- _REQUIREMENTS_
a: In the text about the Mets' scoring drought, how many innings had the team batted without a base hit driving in a baserunner before Jose Reyes's fifth-inning single?
b: Continue the text about the Mets' scoring drought from where it stops.

- _DOCUMENT EXCERPT_
From the third inning of Tuesday’s game until the fifth inning of Saturday’s game, the Mets scored a total of nine runs. They came on a solo homer, a groundout to second, three consecutive solo homers, a solo homer, another solo homer, a sac fly and a catcher’s two-base throwing error. That means when Jose Reyes singled home Paul Lo Duca and Ricky Ledee in the fifth yesterday, the Mets had batted in 41 innings without delivering a base hit to drive in a baserunner.

Reyes’ turnaround of that situation could have indicated one of two things:

1) The Mets were clearly about to make up for lost runners on base.

2) The fifth-inning two-RBI single was an aberration.

The evidence as regards what developed from the sixth through ninth innings is inconclusive. The Mets would score four more runs Saturday, two of which scored when hits were delivered with runners on base, two of which were delivered either via out or with first, second and third completely unoccupied. Nothing wrong with sacrifice flies and solo home runs per se except the former indicates optimal production was not achieved and the latter…well, there’s something about solo home runs that seems almost counterproductive. That’s an odd inference to derive from a player swinging and scoring on the same play, but little good seems to come from them other than a single run that leaves the bases as clean in their wake as they were when the at-bat in question in started. I’ll take the run but I sure wish it would build something, not represent the totality of a rally.

- _INFORMATION PROVIDED_
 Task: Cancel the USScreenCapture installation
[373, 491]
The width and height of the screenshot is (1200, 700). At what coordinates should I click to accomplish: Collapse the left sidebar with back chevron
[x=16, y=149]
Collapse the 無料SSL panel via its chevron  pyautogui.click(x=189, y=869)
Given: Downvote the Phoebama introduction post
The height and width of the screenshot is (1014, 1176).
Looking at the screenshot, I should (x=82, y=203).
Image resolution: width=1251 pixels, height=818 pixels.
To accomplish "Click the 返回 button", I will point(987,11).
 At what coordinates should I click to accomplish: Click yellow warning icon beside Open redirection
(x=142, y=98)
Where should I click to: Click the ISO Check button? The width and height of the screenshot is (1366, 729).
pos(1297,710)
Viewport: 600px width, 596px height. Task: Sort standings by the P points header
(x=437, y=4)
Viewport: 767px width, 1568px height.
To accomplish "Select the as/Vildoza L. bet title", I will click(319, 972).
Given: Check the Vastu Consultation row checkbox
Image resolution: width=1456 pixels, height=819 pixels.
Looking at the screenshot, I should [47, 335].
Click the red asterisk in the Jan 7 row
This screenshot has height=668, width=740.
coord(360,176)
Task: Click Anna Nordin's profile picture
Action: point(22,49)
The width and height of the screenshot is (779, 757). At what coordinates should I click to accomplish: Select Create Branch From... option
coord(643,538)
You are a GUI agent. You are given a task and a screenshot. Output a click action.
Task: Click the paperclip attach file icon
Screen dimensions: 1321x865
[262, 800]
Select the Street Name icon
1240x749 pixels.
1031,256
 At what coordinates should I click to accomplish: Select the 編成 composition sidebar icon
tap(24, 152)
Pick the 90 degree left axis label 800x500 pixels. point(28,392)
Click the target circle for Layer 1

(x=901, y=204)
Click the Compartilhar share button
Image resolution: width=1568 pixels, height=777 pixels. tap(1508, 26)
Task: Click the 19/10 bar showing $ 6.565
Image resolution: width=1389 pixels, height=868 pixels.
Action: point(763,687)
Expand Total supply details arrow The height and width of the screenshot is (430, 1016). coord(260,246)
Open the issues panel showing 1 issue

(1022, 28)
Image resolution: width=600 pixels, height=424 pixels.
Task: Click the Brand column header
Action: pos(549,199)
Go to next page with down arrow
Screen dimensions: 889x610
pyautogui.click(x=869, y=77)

- _IN RESPONSE_
a: 41 innings.

b:
I’m down on solo homers because David Wright’s one-run shot in the top of the eighth mocked us coming as it did in the Met plate appearance that followed Carlos Delgado’s in the top of the seventh. Delgado, as you know all too well if you saw or listened to the defining choke of this bloody fiasco, loomed as Wil Ledezma’s death sentence. The Mets were doing that thing they used to as recently as May 2007 where they fall behind but come back. I vaguely recall that it was known as being the Mets.

We went from 8-3 (I don’t even want to think about how Ollie Perez gave up five and would prefer Guillermo Mota grab an injection of whatever kept him from giving up three more in similar situations in 2006) to 8-5 on Ledee’s double and Castro’s sac fly off of Bonderman. Gotay singled off Yorman Bazardo’s glove for another run, sub-yeoman enough work to get Yorman pulled in favor of Ledezma at 8-6. Ledezma induced a disgusting popup out of Reyes but then it’s Mets time, baby. A bloopish Valentin double (Gotay to third). A Beltran walk. Bases loaded. Up steps Carlos Delgado, the man with more RBI in Interleague play than anybody who’s ever crossed N.L/A.L. borders.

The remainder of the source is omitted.